I love this explanation on quora btw. http://www.quora.com/Career-Advice/How-do-I-become-a-data-sc...

Most likely Udacity will have all those classes for free within another year anyway, with the opportunity to get a certificate that's actually widely recognized. Not trying to knock the UW program, but going to college to learn CS just seems like it's going to become really unnecessary really fast.

It's funny, on the NYC subways the city has now put up ads warning kids against going to college, and telling them to call the hotline to ask if the college is credible before enrolling.

Wow. Are the warnings targeting college in general, or the diploma mill types?

Considering that it's the subway, I'm guessing that it's probably the diploma mills. The last time I took the subway, which, granted, was three years ago, the place was plastered with ads for diploma mills.

It seems like sage advice either way. Going to college certainly has merit if you are there for the right reasons, but blindly going to college because that is what graduating high school students do is a mistake many make. Many of those people would be better off exploring other opportunities.

It's a little ambiguous. It basically says that many colleges are very expensive and none of the students end up getting jobs, so you should call the number to learn what kinds of questions to ask to evaluate whether the college you're considering attending is a scam or not. I wanted to take a picture but there was someone sitting in front of it. The first time I noticed these ads was Friday, I think they're either on the S or the 1.

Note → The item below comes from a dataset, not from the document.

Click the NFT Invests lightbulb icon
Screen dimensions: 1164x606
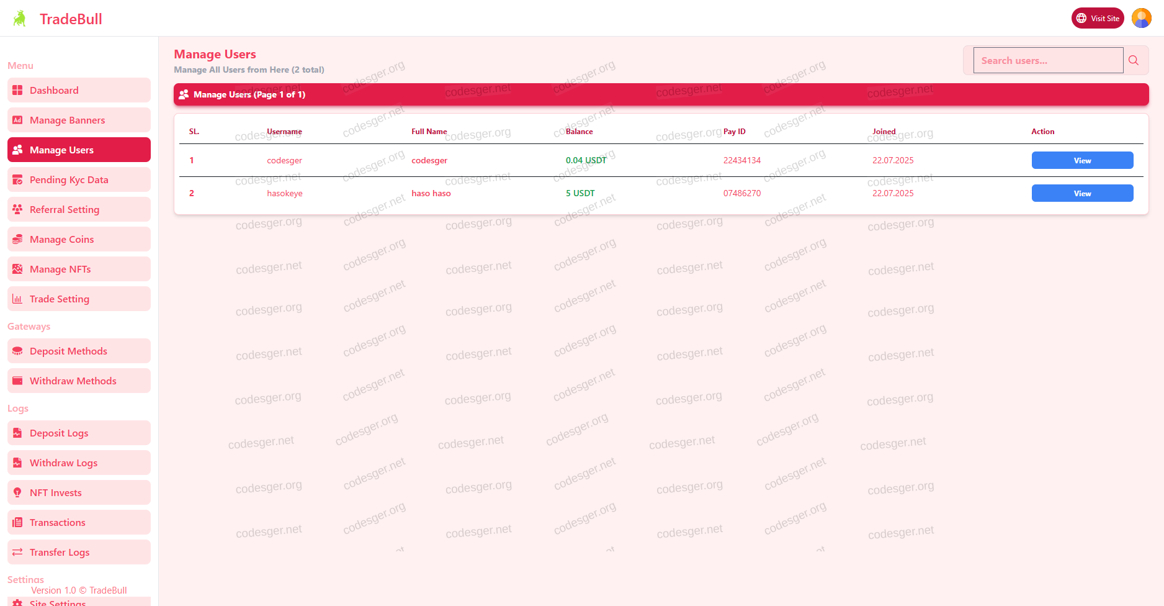[17, 493]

The ads are targeted towards trade schools and GED programs.

A more accurate headline: Get a Certificate in Data Science in 9 months.

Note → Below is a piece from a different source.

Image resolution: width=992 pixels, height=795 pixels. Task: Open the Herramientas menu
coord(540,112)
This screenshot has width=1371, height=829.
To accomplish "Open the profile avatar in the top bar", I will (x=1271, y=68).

That is probably true, but I think the goal of the certificate would be to become a data scientist.

"scientist" usually implies a doctoral degree in some field.

I've known quite a few people who had very responsible day-to-day jobs conducting scientific testing who didn't have PhDs. I'm not sure I would exclude them from the category of "scientists".

Is science only science if it is aimed towards publishable research (which is clearly the academic view)?

Scientists communicate and leave archive quality research by way of publications. Anyone can "do" science, but I think it is a bit unfair to arbitrarily level-up smart people to the same level as those that go through years of training?

The lab techs that do scientific testing under the direction of a PI, they do science, right? Does that mean we need to relabel their badges to Scientist?

That just sounds like a debate about status - which I appreciate is very important inside academia but far less so outside.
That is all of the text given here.